University of Illinois at Urbana-Champaign :: Department of English

The Art of The Knock

Philip Graham

"Graham investigates and celebrates human intimacy in this book. He makes the reader laugh at the characters' idiosyncracies, grow sober at their problems, but he leaves the reader wiser to human predicaments, to the baffling ways we hide from one another and the frightful loneliness that results. This is a book you will remember with fondness."

--James Mendelsohn, reviewing The Art of the Knock for the St. Louis Post-Dispatch, February 9, 1985.

Excerpt from the short story "I Dreamt About You Last Night," from The Art of the Knock:

He was exhausted and felt ensnared in his accumulating falsehoods. He switched off the television, the lights, and walked to the bathroom, where he turned on the water from the shower head and adjusted the temperature. His left foot tingling, still half-asleep from standing, Turley undressed in front of the mirror and was suddenly afraid of what he saw. Under the harsh fluorescent light he could see the symmetrical trails of blue veins that traveled his pale body, half of his blood running to his heart, the other half running away. He turned off the light, felt his way to the tub, and showered in the dark.

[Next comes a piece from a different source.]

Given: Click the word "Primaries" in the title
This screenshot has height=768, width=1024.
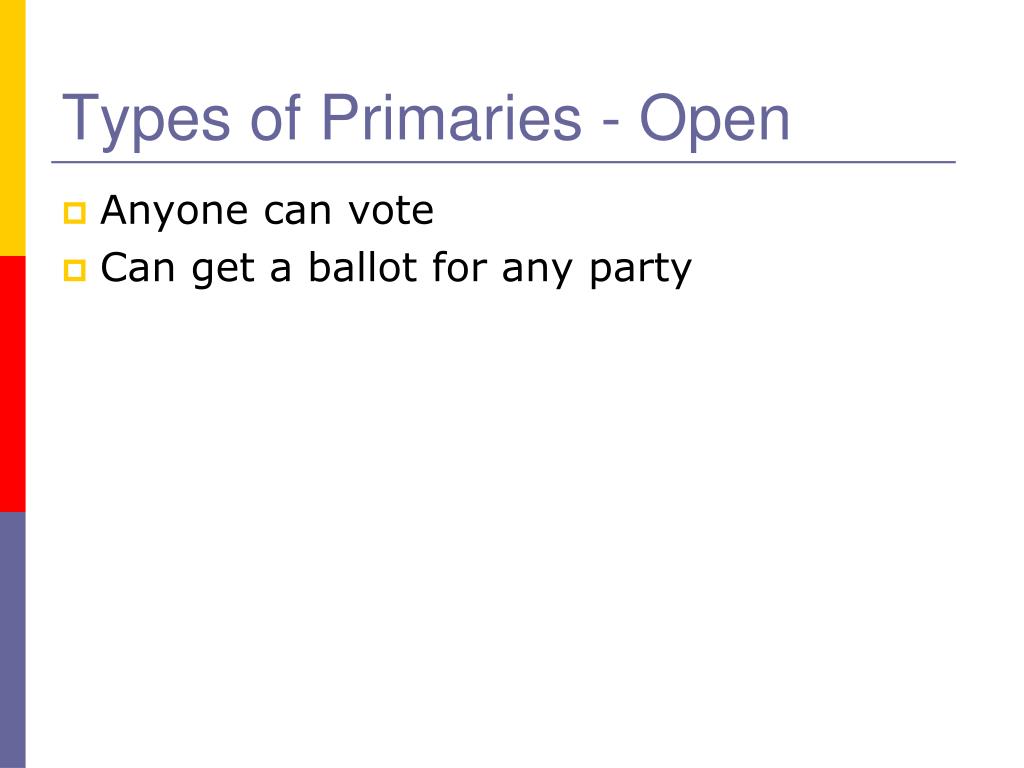Looking at the screenshot, I should click(x=450, y=119).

He dried himself quickly and then walked carefully to bed, his hand sweeping before him in the darkness. In bed, he slowly turned under the covers, and when he lay still he could feel the force of his monotonous, trembling heart as he thought of all the lies on the walls. When he was finally asleep, Turley dreamt that his bones began to grow fluorescent in his body, beginning with his jaw and spreading down the spine and limbs until they gleamed against his frail and hidden muscles and organs. When he lifted his hands the bones glowed, illuminating a mirror on the wall. He walked to it and stared, terrified, at his livid skull, at the shining sockets beneath the gristle of his nose, and he ran from this vision. But as he rushed through the rooms the walls flared bright, his own dark words now visible through the paint and surrounding him. He continued to tear through the house, his feet aching, his lungs beating against the blaze of his ribs, and he tried to leave his body behind, but how could he escape from his own terrible light?